Understanding the variables that determine ABHR efficacy

By AHHB
Wednesday, 21 September, 2016


Author: Christine Claighen, Regulatory and Scientific Manager, GOJO Australasia
For 70 years, GOJO has been a leader in infection control and skin science. We are your single source provider to help increase hand hygiene compliance, reduce infections and improve patient outcomes. We offer a wide range of comprehensive, science-based solutions to increase hand hygiene compliance – including revolutionary, skin-friendly formulations in PURELL® and GOJO® brands; with smart, easy-to-use touch free and manual dispensing platforms.
Our reputation is based on formulations that provide advanced germ kill, improved skin health and skin feel that make healthcare workers want to use our products. PURELL® Antiseptic Hand formulations (Gel and Foam) and GOJO® skin care formulations are tested to ensure the health and safety of staff, patients and visitors.
PURELL Antiseptic Hand gel and foam are both approved in Australia as hand sanitisers with a 1.1ml efficacious dose1,2. PURELL Antiseptic Hand gel is also approved for dual function as a waterless surgical scrub when sufficient product to keep hands and forearms wet for 120 seconds is applied. PURELL® Antiseptic Hand Gel and Foam are effective against a broad spectrum of organisms, including viruses and antibiotic resistant organisms.
Both the Centers for Disease Control and Prevention (CDC) and the World Health Organization (WHO) agree that hand hygiene is the single most important step a caregiver can take to prevent the spread of infections in the healthcare setting.3,4 The CDC and WHO Hand Hygiene Guidelines recommend that soap and water should be used when hands are visibly soiled or after contact with spores such as Clostridium difficile. For all other moments or opportunities for hand hygiene in the healthcare setting, both guidelines state that alcohol based hand rub (ABHR) is recommended. ABHR is preferred because it offers superior antimicrobial efficacy, better skin tolerability under high frequency use, greater convenience and time savings, all of which contribute to better end user acceptability and higher compliance.

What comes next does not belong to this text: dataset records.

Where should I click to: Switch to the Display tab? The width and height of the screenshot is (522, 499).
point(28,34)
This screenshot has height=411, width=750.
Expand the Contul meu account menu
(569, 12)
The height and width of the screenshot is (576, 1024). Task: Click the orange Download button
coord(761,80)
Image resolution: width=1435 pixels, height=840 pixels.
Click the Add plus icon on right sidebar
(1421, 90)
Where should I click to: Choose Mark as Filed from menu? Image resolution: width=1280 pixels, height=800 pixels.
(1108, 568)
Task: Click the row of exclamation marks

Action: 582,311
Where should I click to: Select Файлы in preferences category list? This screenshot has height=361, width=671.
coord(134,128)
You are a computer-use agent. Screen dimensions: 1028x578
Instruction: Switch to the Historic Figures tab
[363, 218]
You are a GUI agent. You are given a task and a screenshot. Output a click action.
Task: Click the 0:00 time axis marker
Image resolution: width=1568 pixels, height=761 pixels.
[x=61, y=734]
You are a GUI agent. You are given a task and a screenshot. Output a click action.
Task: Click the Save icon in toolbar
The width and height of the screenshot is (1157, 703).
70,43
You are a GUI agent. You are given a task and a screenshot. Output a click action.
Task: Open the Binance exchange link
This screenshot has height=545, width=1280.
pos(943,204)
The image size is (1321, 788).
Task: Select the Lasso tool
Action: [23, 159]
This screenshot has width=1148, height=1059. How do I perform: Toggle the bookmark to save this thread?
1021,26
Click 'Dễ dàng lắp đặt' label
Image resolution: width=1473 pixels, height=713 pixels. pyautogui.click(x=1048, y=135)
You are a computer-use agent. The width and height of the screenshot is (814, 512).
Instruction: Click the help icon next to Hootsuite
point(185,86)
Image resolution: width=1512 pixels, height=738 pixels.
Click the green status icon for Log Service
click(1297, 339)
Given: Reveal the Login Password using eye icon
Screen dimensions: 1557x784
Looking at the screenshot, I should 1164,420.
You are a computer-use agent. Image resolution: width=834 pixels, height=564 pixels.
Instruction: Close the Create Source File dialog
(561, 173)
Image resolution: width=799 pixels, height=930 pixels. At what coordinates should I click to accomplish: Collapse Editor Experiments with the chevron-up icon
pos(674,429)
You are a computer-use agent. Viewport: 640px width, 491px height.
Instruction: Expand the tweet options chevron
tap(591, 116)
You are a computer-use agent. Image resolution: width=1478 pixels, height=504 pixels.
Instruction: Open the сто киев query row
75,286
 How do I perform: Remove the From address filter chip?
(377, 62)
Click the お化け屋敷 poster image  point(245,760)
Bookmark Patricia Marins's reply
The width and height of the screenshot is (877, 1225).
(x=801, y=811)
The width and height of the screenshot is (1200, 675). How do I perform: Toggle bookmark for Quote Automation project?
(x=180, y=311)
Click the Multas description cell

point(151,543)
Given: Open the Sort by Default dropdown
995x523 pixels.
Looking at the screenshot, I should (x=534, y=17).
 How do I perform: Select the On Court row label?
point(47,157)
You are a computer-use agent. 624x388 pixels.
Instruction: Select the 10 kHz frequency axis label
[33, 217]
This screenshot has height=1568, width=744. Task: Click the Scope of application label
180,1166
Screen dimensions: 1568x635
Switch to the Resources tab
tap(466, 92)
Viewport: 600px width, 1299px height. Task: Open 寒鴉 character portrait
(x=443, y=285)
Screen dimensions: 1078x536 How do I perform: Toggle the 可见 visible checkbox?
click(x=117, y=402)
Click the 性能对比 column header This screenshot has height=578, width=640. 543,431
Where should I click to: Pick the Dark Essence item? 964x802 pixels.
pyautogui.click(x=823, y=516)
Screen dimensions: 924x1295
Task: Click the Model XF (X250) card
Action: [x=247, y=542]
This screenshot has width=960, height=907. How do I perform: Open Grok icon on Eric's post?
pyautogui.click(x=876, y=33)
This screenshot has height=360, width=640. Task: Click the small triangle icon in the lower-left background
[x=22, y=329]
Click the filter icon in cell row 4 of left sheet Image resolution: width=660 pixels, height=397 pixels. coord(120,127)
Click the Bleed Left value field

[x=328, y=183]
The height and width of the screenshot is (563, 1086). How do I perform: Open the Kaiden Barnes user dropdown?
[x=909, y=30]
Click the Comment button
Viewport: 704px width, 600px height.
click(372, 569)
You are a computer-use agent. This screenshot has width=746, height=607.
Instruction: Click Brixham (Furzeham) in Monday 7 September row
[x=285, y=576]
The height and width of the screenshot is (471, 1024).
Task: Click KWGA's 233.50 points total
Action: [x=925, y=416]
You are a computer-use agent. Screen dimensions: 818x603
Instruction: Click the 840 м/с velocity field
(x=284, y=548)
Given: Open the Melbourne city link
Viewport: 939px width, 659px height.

Because product dry time is directly proportional to the amount of product applied to the hands, there is a practical limit to the volume of product that can be used without disrupting healthcare workflow. If healthcare workers (HCWs) must use 5 mL of product to achieve efficacy, they will not have the time to rub it in until dry. The ideal product application quantity is one that minimizes workflow disruption while maintaining maximum antimicrobial efficacy.5 Therefore, product literature should be examined to compare the quantity of product used in Healthcare Personal Hand Wash (ASTM E1174) or EN 1500 tests, the in vivo efficacy methods to evaluate ABHRs, to realistic in-use volumes. It is important to know how much product a HCW would need to rub in to achieve transient bacteria kill and how that corresponds to the volume of product that is dispensed during each actuation from your facility’s dispensers.
Total product formulation and product application volume, not alcohol concentration or product form, are the key determinants of the in vivo antimicrobial efficacy of an ABHR6,7. Because formulation plays an important role in ABHR antimicrobial efficacy, critical examination of in vivo efficacy data along with the quantity of product applied to hands in the test should be conducted when comparing antimicrobial efficacy of products. Finally, hand hygiene compliance is perhaps the most critical element to achieving clinical outcomes. For this reason, the most effective ABHRs are those that balance antimicrobial efficacy with skin performance and healthcare worker acceptability to ensure maximal compliance to hand hygiene practices.